▶ Assignment
Please repeat exactly the lines from the one containing "Task: Open the" through the last line of the records below, leaving out any pictures.

"""

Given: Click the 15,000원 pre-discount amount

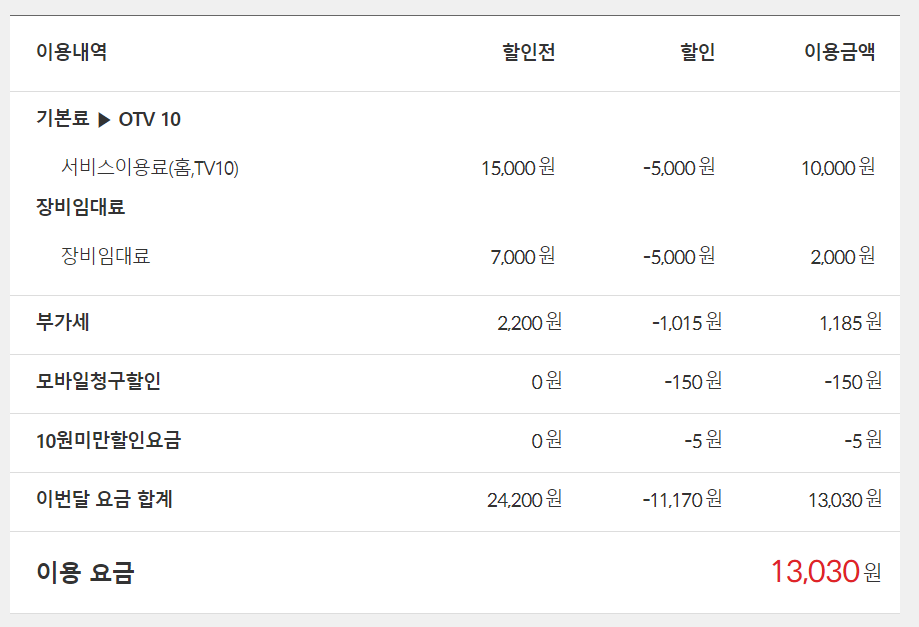Looking at the screenshot, I should (517, 168).
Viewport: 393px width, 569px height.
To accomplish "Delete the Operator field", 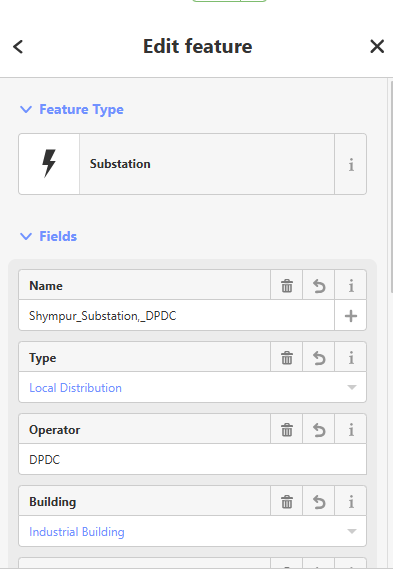I will [x=286, y=430].
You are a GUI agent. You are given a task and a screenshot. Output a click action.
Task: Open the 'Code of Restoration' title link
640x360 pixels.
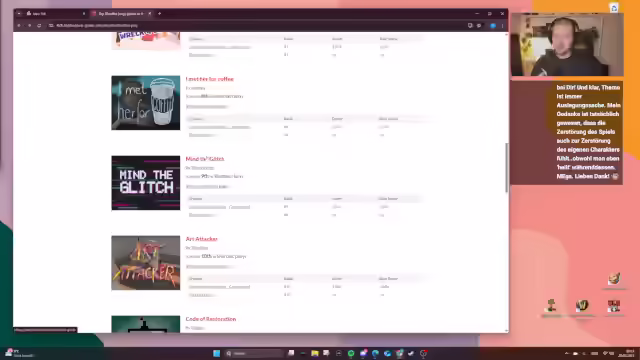[211, 319]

"""

▶ Response to the exercise
Task: Open the 'Code of Restoration' title link
640x360 pixels.
[211, 319]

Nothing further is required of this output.